* Document extract

Haha thanks, i do like my mk2 but was a bit of a rush purchase due to rejecting my old car so needed something fast. Hence not having the spec i wanted and options. So will be looking to order one of these soon in the blue with dsg and see what options there is however standard spec is perfect.


----------



## bigbadjay (May 29, 2012)

Beeast


----------



## robertdon777 (Nov 3, 2005)

Coops said:


> This looks very smart. :thumbup: The latest Octavia has grown in size over the mk2 and I would seriously consider as a replacement for my Skoda Superb.


The Estate looks much better.

In that colour with those wheels and DSG with heated seats, sunset glass, pdc, xenons, Nav, Yes Please.


----------



## johanr77 (Aug 4, 2011)

Think the mk2 looked nicer than the new one, seems a bit bland the mk3 octavia.


----------



## Rob_Quads (Jul 17, 2006)

Quite like the look of it. The Estate looks really nice IMO.

Will be interesting to see how it prices up with the options. Will also be interesting to see what it looks like on standard wheels not the optionals. Good to see Xenons as standard on it.


----------



## Puntoboy (Jun 30, 2007)

* Exercise details
Answer these questions from the Octavia forum thread above.
(a) What color does the writer of the opening post plan to order?
(b) According to johanr77, which model looked nicer than the new one?
(c) What does Rob_Quads say is good to see as standard?

* Extracted data
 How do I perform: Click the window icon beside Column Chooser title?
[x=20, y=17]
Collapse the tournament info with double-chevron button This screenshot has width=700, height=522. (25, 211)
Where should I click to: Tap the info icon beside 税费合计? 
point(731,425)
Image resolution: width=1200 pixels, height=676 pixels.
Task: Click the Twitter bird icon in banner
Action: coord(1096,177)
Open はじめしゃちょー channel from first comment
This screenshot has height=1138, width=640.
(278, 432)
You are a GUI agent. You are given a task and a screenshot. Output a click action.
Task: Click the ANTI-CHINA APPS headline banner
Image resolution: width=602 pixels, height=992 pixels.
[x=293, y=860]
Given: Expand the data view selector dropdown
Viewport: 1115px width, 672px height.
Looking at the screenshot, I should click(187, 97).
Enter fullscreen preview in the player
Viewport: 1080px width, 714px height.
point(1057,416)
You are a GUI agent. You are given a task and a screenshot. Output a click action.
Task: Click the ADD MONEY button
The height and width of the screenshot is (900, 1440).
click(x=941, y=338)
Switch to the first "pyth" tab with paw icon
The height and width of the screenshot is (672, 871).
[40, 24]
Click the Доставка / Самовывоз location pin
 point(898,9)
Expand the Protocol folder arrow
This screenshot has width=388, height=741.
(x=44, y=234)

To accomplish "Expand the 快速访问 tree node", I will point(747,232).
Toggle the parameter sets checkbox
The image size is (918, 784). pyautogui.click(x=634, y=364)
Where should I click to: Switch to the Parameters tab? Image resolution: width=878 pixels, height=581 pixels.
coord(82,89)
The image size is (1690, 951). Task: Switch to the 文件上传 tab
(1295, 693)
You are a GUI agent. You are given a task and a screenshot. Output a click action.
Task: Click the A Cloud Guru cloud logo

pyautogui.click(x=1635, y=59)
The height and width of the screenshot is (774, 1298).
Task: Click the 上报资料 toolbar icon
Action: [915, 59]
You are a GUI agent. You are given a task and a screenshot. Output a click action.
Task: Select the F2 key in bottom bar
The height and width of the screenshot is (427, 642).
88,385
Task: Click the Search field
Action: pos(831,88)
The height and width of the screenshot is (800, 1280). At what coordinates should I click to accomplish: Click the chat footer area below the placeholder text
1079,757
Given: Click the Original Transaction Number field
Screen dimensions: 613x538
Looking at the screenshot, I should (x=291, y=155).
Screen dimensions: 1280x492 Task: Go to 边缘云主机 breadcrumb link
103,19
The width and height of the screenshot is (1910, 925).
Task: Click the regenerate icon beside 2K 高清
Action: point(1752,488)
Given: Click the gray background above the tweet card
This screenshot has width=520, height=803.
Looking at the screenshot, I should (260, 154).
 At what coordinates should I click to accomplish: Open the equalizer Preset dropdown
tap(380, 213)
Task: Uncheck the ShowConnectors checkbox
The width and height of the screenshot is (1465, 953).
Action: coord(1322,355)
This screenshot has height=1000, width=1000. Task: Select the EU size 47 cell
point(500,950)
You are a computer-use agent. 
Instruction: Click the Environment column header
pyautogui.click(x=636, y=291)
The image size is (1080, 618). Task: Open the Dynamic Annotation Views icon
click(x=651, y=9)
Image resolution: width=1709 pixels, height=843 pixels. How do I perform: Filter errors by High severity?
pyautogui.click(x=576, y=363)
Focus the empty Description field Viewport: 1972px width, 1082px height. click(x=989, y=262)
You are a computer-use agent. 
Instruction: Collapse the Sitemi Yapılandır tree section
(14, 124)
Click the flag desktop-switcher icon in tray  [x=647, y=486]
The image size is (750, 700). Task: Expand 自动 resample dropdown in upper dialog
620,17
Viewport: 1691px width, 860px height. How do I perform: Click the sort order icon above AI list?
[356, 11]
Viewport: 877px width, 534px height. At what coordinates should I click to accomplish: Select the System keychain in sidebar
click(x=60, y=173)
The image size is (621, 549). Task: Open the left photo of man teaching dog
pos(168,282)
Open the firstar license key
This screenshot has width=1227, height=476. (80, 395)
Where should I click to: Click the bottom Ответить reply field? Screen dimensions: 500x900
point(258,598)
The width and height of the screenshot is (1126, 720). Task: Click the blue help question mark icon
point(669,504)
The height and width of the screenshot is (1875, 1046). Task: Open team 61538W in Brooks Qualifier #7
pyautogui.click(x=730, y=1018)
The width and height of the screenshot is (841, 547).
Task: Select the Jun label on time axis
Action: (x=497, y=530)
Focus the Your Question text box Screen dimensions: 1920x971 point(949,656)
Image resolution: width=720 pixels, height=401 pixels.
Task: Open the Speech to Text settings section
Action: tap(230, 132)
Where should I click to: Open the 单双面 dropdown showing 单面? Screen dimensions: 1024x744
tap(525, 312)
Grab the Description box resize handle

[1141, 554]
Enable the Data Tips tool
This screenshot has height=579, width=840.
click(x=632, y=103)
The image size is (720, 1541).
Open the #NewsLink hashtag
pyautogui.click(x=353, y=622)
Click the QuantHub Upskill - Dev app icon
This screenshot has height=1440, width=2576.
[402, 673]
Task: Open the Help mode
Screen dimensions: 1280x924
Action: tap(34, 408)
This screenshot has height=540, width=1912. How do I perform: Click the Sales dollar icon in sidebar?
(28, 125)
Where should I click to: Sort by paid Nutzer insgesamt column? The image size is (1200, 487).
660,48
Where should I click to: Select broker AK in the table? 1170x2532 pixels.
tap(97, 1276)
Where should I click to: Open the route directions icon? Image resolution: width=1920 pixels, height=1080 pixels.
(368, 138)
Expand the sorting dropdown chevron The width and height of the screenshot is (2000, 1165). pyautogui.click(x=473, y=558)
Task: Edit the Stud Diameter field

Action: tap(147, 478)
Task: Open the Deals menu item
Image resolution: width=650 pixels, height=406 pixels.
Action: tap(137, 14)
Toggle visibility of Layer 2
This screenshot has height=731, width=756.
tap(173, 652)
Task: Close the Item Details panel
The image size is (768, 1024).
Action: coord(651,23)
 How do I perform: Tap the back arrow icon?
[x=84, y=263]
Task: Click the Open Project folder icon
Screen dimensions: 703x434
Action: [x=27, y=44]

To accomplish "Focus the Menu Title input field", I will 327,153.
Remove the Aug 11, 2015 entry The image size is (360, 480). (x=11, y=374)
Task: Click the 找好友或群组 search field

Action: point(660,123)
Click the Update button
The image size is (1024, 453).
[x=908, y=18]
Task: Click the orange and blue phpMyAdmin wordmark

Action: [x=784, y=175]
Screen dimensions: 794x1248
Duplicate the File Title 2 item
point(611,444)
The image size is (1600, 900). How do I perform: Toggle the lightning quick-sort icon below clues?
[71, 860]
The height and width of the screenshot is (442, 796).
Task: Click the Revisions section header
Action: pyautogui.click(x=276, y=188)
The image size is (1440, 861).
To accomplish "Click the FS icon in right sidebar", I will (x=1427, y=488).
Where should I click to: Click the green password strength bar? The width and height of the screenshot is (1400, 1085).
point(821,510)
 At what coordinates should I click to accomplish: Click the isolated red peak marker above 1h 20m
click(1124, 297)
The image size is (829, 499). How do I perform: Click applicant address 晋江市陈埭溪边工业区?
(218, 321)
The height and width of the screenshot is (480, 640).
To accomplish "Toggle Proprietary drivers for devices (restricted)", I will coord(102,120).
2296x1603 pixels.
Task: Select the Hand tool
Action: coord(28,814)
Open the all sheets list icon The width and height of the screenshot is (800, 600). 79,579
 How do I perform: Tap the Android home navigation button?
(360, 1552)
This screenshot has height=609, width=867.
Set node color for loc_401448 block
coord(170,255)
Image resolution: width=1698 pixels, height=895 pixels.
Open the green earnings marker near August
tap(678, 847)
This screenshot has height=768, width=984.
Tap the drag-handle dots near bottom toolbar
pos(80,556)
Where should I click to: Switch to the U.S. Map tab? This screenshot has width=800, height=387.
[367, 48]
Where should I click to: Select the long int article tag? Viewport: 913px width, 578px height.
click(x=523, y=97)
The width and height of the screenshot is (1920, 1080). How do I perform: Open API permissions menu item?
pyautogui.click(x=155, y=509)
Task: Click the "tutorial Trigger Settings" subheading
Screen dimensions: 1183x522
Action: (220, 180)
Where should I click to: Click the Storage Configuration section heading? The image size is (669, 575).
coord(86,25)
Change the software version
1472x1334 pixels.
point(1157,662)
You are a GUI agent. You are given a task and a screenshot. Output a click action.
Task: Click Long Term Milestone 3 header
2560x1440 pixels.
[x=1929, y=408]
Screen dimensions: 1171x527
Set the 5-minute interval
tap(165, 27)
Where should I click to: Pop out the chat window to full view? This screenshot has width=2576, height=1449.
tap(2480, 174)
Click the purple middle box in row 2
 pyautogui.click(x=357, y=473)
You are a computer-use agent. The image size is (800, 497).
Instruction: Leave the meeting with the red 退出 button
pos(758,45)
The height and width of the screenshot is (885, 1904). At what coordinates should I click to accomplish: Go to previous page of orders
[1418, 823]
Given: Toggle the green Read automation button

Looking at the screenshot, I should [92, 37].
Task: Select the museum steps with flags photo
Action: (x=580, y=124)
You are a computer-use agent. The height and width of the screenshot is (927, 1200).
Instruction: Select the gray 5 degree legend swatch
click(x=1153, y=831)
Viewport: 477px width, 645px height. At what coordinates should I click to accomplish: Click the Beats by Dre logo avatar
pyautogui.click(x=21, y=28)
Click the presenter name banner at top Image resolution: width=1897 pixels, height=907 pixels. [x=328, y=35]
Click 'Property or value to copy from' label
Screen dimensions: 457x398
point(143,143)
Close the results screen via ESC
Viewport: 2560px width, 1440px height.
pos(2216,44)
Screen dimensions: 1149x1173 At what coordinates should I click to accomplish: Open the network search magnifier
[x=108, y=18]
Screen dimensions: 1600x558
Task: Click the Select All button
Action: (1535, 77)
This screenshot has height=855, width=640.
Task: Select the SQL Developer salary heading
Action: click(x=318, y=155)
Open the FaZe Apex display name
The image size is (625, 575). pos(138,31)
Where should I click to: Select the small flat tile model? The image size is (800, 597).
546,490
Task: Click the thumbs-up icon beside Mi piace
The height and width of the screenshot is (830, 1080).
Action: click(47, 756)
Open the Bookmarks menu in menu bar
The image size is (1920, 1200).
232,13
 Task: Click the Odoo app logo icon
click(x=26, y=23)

* Finished answer
(a) Blue.
(b) The mk2.
(c) Xenons.